Notas Pastorales – Vigésimo Quinto Domingo del Tiempo Ordinario /B: Sencillez

“El que recibe a uno de estos pequeños en mi nombre, me recibe a mí…” (Marcos 9,37)

Servir a Dios, es una dimensión honorable para sus seguidores.

Dios siendo el Omnipotente y la bondad por excelencia, le recuerda a su pueblo: “Adorarás al Señor tu Dios, y a Él, solo servirás” (Mateo 4,10).

Ahora bien, este servicio se debe demostrar en la adhesión a Él en el culto y en la vida diaria.

Ese servicio implica sencillez, que conlleva a la rectitud del corazón y se opone a la doblez.

La sencillez no puede ser ignorada a los que escuchen su palabra (Proverbios 1,4)

Esa sabiduría, hace sabios a los sencillos (Salmo 19,8). La imprudencia es propia de quienes, demasiados confiados en sus cualidades, olvidan la sabiduría serena y sincera.

Por lo tanto la fe humilde, es el primer paso en el camino de la sencillez de los hijos de Dios (Filipenses 2,15).

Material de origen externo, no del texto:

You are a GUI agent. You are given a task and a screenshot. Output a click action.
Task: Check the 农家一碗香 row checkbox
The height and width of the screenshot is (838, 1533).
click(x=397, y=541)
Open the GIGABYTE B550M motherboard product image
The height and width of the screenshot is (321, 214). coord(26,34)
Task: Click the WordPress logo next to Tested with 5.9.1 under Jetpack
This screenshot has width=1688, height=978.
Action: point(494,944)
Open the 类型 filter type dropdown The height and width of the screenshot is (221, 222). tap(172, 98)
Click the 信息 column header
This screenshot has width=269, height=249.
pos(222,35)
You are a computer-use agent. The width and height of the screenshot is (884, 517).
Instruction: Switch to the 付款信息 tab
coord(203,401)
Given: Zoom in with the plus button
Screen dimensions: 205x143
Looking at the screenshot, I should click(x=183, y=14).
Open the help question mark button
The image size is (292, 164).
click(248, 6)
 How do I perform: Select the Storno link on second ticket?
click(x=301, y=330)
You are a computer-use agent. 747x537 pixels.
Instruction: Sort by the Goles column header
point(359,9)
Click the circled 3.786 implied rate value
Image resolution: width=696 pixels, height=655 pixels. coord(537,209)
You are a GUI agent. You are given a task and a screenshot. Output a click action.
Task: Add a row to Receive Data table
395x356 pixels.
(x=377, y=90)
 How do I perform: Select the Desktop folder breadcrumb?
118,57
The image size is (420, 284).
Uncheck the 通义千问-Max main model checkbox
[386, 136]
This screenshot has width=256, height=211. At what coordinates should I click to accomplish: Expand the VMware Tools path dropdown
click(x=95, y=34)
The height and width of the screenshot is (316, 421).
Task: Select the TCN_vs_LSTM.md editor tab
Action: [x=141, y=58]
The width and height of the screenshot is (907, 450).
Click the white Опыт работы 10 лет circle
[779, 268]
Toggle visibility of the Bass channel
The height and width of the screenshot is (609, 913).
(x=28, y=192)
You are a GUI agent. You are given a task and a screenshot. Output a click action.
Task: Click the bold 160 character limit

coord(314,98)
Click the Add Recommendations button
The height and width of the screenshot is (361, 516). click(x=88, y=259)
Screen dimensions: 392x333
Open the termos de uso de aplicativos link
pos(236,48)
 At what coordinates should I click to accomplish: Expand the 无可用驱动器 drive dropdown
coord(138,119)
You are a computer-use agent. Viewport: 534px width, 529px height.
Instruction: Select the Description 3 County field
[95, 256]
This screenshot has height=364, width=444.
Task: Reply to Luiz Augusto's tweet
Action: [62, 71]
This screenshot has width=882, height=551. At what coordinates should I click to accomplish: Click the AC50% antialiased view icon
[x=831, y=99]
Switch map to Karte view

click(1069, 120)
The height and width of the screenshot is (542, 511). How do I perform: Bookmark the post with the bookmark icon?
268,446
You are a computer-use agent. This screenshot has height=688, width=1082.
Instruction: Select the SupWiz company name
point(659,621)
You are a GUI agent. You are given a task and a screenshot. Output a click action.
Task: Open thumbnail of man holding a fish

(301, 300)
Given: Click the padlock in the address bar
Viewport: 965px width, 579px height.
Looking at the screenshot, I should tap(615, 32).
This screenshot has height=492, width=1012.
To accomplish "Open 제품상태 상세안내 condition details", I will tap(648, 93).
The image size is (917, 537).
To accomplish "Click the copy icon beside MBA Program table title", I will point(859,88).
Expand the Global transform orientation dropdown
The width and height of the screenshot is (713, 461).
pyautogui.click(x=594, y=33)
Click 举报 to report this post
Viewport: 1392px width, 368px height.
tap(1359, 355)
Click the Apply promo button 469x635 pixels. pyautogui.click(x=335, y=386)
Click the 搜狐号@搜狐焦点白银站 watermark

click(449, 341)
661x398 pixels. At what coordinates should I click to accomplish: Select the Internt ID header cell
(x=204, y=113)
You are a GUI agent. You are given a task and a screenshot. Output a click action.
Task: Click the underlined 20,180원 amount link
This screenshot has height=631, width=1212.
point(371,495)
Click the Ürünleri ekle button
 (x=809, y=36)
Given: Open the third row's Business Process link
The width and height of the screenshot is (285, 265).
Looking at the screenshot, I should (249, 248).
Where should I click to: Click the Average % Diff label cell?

Además en esta misma dirección el que busca al Señor debe hacerlo en una sencillez transparente, que aleje toda falsedad. “…Piensen del Señor con rectitud, búsquenle con sencillez de corazón” (Sabiduría 1,1)

Nada debe falsear la intensión del sencillo “Por tu parte si andas en mi presencia, como anduvo David, tu padre, con pureza y rectitud de corazón, haciendo todo lo que te he mandado, y si guardas mis leyes y Mandamientos, yo consolidaré el trono de tu reino sobre Israel para siempre, según tengo prometido a David…” (1 Reyes 9,4-5).

El sencillo desde su fe, no utiliza subterfugios, ni en su comportamiento, ni en sus palabras (Eclesiástico 5,9).

El sencillo recibe con calor y llaneza, pero también ofrece con generosidad sincera, su amistad (Romanos 12,8)

El ser humano sencillo mira con franqueza, sin torcidas maniobras.

Solo la recta intención ilumina su existencia, y esta actitud lo hace prudente: “He aquí que los envío, como ovejas en medio de lobos. Sean pues, prudentes como las serpientes y sencillos como palomas” (Mateo 10,16) Ciertamente que prestamos un gran servicio a los demás, cuando lo hacemos con sencillez.

La prepotencia nos aísla, nos aparta de Dios y de los seres humanos. Los prepotentes caen; cuantos que se han creído el ombligo del mundo, han descendido, pero muy profundo; el creído se imagina que es un dios, y se olvida que también usa zapatos; procuremos vivir en vida llana y alegre, porque Dios nos recuerda que, los primeros seremos últimos y los últimos serán primeros.

En cambio cómo hace bien la cercanía hacia los demás, unido esto a una disposición de sinceridad.

Conservemos esa sencillez de vida, ya que las discriminaciones políticas, económicas, raciales, o religiosas, se hacen sumamente chocantes, y desdicen de nuestra historia, por cuanto hemos sido un pueblo caracterizado por la igualdad, libertad y sencillez de vida. La sencillez engrandece.

La soberbia humilla y autodestruye.

Evangelio

Marcos (9,30-37): En aquel tiempo, Jesús y sus discípulos se marcharon de la montaña y atravesaron Galilea;…Llegaron a Cafarnaún, Jesús llamó a los Doce y les dijo: «Quien quiera ser el primero, que sea el último de todos y el servidor de todos.» Y, acercando a un niño, les dijo: «El que acoge a un niño como éste en mi nombre me acoge a mí; y el que me acoge a mí no me acoge a mí, sino al que me ha enviado.» Palabra del Señor. Gloria a Ti, Señor Jesús.

Santo Padre

Da vergüenza el aumento de niños y mujeres forzados a ganarse la vida en la calle

Vaticano, 17 Sep. 15

El Papa Francisco denunció hoy el “preocupante” aumento de niñas y mujeres que “se ven obligadas a ganarse la vida en la calle, vendiendo el propio cuerpo, explotadas por las organizaciones criminales y a veces por sus parientes y familiares”. Esta realidad “es una vergüenza de nuestras sociedades”

“Cada niño abandonado o forzado a vivir en la calle, convirtiéndose en presa de las organizaciones criminales, es un grito que se eleva a Dios,…es un grito de acusación a un sistema social que criticamos desde hace décadas, pero nos resulta difícil cambiar según los criterios de justicia”.

“La misericordia es el acto supremo con el cual Dios viene a nuestro encuentro, es la vía que abre el corazón a la esperanza de ser amados siempre”.